[start]
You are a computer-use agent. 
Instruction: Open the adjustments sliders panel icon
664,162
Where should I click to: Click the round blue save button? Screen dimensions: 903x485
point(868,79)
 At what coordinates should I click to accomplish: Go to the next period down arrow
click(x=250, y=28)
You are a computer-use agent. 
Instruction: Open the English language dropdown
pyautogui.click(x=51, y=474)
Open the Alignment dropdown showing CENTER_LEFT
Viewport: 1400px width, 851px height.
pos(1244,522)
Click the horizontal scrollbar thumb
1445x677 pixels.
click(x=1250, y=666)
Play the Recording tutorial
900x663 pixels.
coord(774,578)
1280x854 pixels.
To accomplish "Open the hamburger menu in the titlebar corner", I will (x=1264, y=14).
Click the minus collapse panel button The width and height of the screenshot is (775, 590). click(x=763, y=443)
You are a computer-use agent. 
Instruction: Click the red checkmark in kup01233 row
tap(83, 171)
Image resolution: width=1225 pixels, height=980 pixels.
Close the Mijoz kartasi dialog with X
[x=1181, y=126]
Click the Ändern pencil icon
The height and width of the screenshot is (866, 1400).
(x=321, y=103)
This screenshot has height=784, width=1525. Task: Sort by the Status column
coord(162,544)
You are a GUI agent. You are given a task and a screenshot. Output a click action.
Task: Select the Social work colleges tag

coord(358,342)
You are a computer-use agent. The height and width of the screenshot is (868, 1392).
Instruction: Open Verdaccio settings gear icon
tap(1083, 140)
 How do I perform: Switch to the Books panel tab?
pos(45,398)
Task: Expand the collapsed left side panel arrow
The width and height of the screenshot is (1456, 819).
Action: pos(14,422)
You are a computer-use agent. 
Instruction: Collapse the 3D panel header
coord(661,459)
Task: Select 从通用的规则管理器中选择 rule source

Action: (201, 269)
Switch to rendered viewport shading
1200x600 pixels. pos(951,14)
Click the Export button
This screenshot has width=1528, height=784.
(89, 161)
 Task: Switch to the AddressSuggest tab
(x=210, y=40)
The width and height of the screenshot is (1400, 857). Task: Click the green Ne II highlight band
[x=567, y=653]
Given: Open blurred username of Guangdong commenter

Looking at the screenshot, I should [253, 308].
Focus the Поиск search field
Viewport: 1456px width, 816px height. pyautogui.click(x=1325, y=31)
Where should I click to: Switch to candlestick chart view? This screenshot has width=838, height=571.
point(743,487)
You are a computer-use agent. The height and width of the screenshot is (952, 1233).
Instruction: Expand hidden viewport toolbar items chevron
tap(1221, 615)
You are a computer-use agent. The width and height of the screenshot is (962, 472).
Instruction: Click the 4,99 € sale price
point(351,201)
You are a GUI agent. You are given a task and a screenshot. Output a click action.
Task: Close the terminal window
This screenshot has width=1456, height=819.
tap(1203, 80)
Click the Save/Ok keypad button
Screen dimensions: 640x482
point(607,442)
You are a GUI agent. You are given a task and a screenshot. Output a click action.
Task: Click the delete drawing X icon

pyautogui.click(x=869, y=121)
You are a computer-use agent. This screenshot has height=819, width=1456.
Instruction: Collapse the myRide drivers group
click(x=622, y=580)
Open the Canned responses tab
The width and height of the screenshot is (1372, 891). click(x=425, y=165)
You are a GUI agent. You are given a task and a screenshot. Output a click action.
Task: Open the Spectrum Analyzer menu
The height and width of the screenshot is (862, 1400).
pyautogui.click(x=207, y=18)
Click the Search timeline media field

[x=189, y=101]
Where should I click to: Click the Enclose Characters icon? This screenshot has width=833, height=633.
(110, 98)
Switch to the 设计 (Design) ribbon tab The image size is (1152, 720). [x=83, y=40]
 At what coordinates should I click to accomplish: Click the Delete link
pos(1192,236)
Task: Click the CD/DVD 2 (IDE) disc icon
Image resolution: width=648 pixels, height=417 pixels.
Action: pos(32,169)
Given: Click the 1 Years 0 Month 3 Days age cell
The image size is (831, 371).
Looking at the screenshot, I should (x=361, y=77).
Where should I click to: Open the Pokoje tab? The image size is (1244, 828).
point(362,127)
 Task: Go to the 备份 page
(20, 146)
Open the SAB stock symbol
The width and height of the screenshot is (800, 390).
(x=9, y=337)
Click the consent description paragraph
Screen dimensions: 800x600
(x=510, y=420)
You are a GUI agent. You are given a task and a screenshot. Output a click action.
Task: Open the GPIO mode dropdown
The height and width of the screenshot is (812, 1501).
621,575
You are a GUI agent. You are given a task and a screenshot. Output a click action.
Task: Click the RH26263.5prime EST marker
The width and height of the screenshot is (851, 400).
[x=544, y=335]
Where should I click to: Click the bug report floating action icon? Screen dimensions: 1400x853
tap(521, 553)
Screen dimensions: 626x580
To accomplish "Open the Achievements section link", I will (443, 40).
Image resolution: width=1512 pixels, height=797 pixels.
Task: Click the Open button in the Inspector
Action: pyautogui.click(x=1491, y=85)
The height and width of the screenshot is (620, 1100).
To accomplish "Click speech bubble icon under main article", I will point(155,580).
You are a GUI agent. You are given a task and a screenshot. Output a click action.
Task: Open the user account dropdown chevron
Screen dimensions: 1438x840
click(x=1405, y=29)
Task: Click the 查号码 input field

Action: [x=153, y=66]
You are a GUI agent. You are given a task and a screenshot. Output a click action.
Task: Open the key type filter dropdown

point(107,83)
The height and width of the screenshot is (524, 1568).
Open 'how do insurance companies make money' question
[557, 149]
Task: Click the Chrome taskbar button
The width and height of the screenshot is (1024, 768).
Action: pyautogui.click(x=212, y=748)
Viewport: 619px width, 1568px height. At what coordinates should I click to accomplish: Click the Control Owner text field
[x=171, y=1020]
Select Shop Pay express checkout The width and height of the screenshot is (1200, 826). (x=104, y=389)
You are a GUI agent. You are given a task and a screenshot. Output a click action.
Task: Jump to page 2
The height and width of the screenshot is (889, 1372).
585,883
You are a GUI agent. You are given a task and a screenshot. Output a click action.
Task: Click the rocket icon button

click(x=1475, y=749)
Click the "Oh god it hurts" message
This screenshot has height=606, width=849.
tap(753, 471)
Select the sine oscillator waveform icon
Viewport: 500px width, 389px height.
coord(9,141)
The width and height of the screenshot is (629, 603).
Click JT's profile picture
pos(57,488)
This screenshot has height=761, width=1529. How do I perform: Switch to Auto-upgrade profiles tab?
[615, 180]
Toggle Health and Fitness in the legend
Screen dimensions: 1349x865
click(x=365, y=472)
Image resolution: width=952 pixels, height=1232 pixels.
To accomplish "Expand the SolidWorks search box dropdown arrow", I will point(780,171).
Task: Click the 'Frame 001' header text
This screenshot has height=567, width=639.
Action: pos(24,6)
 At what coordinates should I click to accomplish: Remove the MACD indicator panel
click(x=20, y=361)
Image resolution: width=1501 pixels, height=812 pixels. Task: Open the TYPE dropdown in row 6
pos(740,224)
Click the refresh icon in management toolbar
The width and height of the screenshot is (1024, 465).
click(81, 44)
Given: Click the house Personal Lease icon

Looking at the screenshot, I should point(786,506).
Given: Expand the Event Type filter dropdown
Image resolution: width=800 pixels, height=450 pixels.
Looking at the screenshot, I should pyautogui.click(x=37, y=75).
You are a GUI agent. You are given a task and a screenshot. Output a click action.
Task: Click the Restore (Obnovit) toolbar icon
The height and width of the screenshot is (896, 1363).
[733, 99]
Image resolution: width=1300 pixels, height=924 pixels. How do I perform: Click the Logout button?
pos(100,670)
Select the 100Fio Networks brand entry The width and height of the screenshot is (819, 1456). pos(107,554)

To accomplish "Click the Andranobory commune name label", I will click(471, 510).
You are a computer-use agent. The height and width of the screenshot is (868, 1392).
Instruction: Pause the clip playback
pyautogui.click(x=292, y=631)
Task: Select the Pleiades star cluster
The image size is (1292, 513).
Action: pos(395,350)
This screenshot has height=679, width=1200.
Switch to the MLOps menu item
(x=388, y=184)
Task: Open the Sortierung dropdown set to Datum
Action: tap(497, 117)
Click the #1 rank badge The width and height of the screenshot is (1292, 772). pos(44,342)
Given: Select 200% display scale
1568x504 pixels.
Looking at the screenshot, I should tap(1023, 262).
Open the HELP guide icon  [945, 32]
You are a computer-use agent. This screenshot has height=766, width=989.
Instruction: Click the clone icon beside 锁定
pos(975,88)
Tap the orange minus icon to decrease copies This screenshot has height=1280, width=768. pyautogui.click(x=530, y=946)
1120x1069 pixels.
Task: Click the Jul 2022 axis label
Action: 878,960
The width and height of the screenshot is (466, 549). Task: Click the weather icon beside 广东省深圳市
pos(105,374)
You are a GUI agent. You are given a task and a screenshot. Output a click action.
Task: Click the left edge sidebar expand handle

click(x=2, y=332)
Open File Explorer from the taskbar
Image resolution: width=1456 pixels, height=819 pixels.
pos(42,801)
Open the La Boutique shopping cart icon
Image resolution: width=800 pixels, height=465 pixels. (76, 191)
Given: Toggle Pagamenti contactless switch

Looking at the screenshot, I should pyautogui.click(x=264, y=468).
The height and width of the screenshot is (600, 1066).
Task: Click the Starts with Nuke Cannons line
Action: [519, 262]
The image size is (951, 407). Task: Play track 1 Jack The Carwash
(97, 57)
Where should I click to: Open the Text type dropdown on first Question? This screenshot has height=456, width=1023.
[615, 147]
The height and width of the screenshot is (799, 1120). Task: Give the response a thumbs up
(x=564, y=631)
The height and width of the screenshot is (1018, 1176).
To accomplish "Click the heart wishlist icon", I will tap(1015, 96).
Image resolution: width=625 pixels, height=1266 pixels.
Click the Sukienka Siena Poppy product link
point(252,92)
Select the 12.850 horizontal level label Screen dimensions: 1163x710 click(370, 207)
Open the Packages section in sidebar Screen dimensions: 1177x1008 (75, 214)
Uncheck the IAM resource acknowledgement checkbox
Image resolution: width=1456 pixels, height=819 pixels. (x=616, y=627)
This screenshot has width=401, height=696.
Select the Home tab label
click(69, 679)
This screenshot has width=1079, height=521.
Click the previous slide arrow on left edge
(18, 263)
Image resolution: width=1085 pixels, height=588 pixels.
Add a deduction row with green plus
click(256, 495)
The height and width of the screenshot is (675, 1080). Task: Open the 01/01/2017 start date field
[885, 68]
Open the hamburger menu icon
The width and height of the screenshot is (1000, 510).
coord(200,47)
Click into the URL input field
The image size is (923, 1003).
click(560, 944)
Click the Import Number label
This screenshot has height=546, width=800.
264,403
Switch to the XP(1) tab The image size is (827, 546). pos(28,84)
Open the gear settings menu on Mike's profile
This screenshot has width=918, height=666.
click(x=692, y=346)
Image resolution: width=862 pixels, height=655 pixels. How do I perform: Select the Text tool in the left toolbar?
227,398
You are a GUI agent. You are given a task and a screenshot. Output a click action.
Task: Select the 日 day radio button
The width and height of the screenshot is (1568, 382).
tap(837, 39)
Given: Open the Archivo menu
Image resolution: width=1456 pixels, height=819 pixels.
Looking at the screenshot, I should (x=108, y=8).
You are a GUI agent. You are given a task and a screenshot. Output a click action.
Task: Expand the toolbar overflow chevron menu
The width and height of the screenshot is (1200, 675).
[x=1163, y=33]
[end]
Set problem | Rewrite the entries from the start through the line containing "(x=210, y=40)", replacing "Instruction" with "Command" and keeping everything else the same.

Written solution |
You are a computer-use agent. 
Command: Open the adjustments sliders panel icon
664,162
Where should I click to: Click the round blue save button? Screen dimensions: 903x485
point(868,79)
 At what coordinates should I click to accomplish: Go to the next period down arrow
click(x=250, y=28)
You are a computer-use agent. 
Command: Open the English language dropdown
pyautogui.click(x=51, y=474)
Open the Alignment dropdown showing CENTER_LEFT
Viewport: 1400px width, 851px height.
pos(1244,522)
Click the horizontal scrollbar thumb
1445x677 pixels.
click(x=1250, y=666)
Play the Recording tutorial
900x663 pixels.
coord(774,578)
1280x854 pixels.
To accomplish "Open the hamburger menu in the titlebar corner", I will (x=1264, y=14).
Click the minus collapse panel button The width and height of the screenshot is (775, 590). click(x=763, y=443)
You are a computer-use agent. 
Command: Click the red checkmark in kup01233 row
tap(83, 171)
Image resolution: width=1225 pixels, height=980 pixels.
Close the Mijoz kartasi dialog with X
[x=1181, y=126]
Click the Ändern pencil icon
The height and width of the screenshot is (866, 1400).
(x=321, y=103)
This screenshot has height=784, width=1525. Task: Sort by the Status column
coord(162,544)
You are a GUI agent. You are given a task and a screenshot. Output a click action.
Task: Select the Social work colleges tag

coord(358,342)
You are a computer-use agent. The height and width of the screenshot is (868, 1392).
Command: Open Verdaccio settings gear icon
tap(1083, 140)
 How do I perform: Switch to the Books panel tab?
pos(45,398)
Task: Expand the collapsed left side panel arrow
The width and height of the screenshot is (1456, 819).
Action: pos(14,422)
You are a computer-use agent. 
Command: Collapse the 3D panel header
coord(661,459)
Task: Select 从通用的规则管理器中选择 rule source

Action: (201, 269)
Switch to rendered viewport shading
1200x600 pixels. pos(951,14)
Click the Export button
This screenshot has width=1528, height=784.
(89, 161)
 Task: Switch to the AddressSuggest tab
(x=210, y=40)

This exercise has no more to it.